(Your instructions):
The data below is to be repeated in full, exactly as given.

(Data):
# # # # #
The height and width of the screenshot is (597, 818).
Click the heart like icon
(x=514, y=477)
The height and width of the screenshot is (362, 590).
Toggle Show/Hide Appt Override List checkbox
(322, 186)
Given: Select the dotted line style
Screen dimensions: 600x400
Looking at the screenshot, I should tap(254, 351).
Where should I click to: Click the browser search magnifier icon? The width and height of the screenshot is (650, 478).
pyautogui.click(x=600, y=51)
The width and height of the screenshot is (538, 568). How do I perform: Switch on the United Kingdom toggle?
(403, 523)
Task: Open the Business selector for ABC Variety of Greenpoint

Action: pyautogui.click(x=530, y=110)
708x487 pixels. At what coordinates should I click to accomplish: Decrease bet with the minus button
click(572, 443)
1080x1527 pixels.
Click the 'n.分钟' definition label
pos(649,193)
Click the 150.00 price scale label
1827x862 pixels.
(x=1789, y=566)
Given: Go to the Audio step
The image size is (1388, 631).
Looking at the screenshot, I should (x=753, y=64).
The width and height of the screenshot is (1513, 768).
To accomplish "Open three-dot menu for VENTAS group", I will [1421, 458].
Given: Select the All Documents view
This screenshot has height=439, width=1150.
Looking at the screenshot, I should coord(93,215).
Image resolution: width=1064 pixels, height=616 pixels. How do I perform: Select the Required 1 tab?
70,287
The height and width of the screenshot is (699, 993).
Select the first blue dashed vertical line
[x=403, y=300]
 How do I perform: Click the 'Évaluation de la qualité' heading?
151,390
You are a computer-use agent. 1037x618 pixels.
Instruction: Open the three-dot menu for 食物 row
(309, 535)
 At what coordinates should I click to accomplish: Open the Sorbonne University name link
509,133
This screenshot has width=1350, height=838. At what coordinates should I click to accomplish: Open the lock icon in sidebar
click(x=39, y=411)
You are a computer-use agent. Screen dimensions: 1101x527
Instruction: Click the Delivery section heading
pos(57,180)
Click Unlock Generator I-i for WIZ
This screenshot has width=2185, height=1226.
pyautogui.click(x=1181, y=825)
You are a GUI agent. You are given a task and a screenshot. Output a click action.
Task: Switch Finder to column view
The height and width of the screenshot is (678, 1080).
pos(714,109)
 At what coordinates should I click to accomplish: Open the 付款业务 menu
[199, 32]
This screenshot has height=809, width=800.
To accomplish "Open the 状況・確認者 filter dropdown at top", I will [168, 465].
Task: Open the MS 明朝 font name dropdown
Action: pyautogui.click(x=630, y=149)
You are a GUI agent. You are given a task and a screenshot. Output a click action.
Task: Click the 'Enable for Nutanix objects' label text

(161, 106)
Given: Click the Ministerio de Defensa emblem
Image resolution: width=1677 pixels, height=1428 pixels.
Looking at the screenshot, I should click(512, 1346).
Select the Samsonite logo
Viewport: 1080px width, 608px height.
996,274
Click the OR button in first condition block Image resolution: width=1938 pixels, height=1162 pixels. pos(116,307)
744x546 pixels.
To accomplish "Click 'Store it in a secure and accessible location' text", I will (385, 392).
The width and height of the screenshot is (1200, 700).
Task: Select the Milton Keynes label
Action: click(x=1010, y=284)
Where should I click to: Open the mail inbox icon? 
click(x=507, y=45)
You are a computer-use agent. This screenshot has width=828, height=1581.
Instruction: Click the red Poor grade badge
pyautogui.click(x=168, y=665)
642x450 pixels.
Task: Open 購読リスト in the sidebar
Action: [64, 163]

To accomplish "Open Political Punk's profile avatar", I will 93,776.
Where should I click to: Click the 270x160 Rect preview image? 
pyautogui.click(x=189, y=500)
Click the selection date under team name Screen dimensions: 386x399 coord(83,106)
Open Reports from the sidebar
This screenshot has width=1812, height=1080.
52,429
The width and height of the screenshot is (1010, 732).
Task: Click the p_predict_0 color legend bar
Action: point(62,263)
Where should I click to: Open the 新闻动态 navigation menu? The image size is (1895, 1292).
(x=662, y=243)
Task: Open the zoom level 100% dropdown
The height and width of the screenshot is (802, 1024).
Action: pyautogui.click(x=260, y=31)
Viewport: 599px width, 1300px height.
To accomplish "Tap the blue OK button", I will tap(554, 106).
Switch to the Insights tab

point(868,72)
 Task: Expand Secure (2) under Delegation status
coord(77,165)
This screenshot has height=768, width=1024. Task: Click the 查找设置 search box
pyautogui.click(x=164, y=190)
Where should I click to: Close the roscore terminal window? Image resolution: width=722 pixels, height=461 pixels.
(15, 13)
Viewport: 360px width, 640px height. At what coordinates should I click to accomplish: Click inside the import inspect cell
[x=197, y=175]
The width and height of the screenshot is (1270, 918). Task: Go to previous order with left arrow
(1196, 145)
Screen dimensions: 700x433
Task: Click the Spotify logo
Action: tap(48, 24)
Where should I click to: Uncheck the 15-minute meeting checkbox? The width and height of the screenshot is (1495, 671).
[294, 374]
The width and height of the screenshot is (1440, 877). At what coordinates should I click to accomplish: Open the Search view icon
# # # # #
(Your solution):
The height and width of the screenshot is (597, 818).
Click the heart like icon
(x=514, y=477)
The height and width of the screenshot is (362, 590).
Toggle Show/Hide Appt Override List checkbox
(322, 186)
Given: Select the dotted line style
Screen dimensions: 600x400
Looking at the screenshot, I should tap(254, 351).
Where should I click to: Click the browser search magnifier icon? The width and height of the screenshot is (650, 478).
pyautogui.click(x=600, y=51)
The width and height of the screenshot is (538, 568). How do I perform: Switch on the United Kingdom toggle?
(403, 523)
Task: Open the Business selector for ABC Variety of Greenpoint

Action: pyautogui.click(x=530, y=110)
708x487 pixels. At what coordinates should I click to accomplish: Decrease bet with the minus button
click(572, 443)
1080x1527 pixels.
Click the 'n.分钟' definition label
pos(649,193)
Click the 150.00 price scale label
1827x862 pixels.
(x=1789, y=566)
Given: Go to the Audio step
The image size is (1388, 631).
Looking at the screenshot, I should (x=753, y=64).
The width and height of the screenshot is (1513, 768).
To accomplish "Open three-dot menu for VENTAS group", I will [1421, 458].
Given: Select the All Documents view
This screenshot has height=439, width=1150.
Looking at the screenshot, I should coord(93,215).
Image resolution: width=1064 pixels, height=616 pixels. How do I perform: Select the Required 1 tab?
70,287
The height and width of the screenshot is (699, 993).
Select the first blue dashed vertical line
[x=403, y=300]
 How do I perform: Click the 'Évaluation de la qualité' heading?
151,390
You are a computer-use agent. 1037x618 pixels.
Instruction: Open the three-dot menu for 食物 row
(309, 535)
 At what coordinates should I click to accomplish: Open the Sorbonne University name link
509,133
This screenshot has width=1350, height=838. At what coordinates should I click to accomplish: Open the lock icon in sidebar
click(x=39, y=411)
You are a computer-use agent. Screen dimensions: 1101x527
Instruction: Click the Delivery section heading
pos(57,180)
Click Unlock Generator I-i for WIZ
This screenshot has width=2185, height=1226.
pyautogui.click(x=1181, y=825)
You are a GUI agent. You are given a task and a screenshot. Output a click action.
Task: Switch Finder to column view
The height and width of the screenshot is (678, 1080).
pos(714,109)
 At what coordinates should I click to accomplish: Open the 付款业务 menu
[199, 32]
This screenshot has height=809, width=800.
To accomplish "Open the 状況・確認者 filter dropdown at top", I will [168, 465].
Task: Open the MS 明朝 font name dropdown
Action: pyautogui.click(x=630, y=149)
You are a GUI agent. You are given a task and a screenshot. Output a click action.
Task: Click the 'Enable for Nutanix objects' label text

(161, 106)
Given: Click the Ministerio de Defensa emblem
Image resolution: width=1677 pixels, height=1428 pixels.
Looking at the screenshot, I should click(512, 1346).
Select the Samsonite logo
Viewport: 1080px width, 608px height.
996,274
Click the OR button in first condition block Image resolution: width=1938 pixels, height=1162 pixels. pos(116,307)
744x546 pixels.
To accomplish "Click 'Store it in a secure and accessible location' text", I will (385, 392).
The width and height of the screenshot is (1200, 700).
Task: Select the Milton Keynes label
Action: click(x=1010, y=284)
Where should I click to: Open the mail inbox icon? 
click(x=507, y=45)
You are a computer-use agent. This screenshot has width=828, height=1581.
Instruction: Click the red Poor grade badge
pyautogui.click(x=168, y=665)
642x450 pixels.
Task: Open 購読リスト in the sidebar
Action: [64, 163]

To accomplish "Open Political Punk's profile avatar", I will 93,776.
Where should I click to: Click the 270x160 Rect preview image? 
pyautogui.click(x=189, y=500)
Click the selection date under team name Screen dimensions: 386x399 coord(83,106)
Open Reports from the sidebar
This screenshot has width=1812, height=1080.
52,429
The width and height of the screenshot is (1010, 732).
Task: Click the p_predict_0 color legend bar
Action: point(62,263)
Where should I click to: Open the 新闻动态 navigation menu? The image size is (1895, 1292).
(x=662, y=243)
Task: Open the zoom level 100% dropdown
The height and width of the screenshot is (802, 1024).
Action: pyautogui.click(x=260, y=31)
Viewport: 599px width, 1300px height.
To accomplish "Tap the blue OK button", I will tap(554, 106).
Switch to the Insights tab

point(868,72)
 Task: Expand Secure (2) under Delegation status
coord(77,165)
This screenshot has height=768, width=1024. Task: Click the 查找设置 search box
pyautogui.click(x=164, y=190)
Where should I click to: Close the roscore terminal window? Image resolution: width=722 pixels, height=461 pixels.
(15, 13)
Viewport: 360px width, 640px height. At what coordinates should I click to accomplish: Click inside the import inspect cell
[x=197, y=175]
The width and height of the screenshot is (1270, 918). Task: Go to previous order with left arrow
(1196, 145)
Screen dimensions: 700x433
Task: Click the Spotify logo
Action: tap(48, 24)
Where should I click to: Uncheck the 15-minute meeting checkbox? The width and height of the screenshot is (1495, 671).
[294, 374]
The width and height of the screenshot is (1440, 877). At what coordinates should I click to accomplish: Open the Search view icon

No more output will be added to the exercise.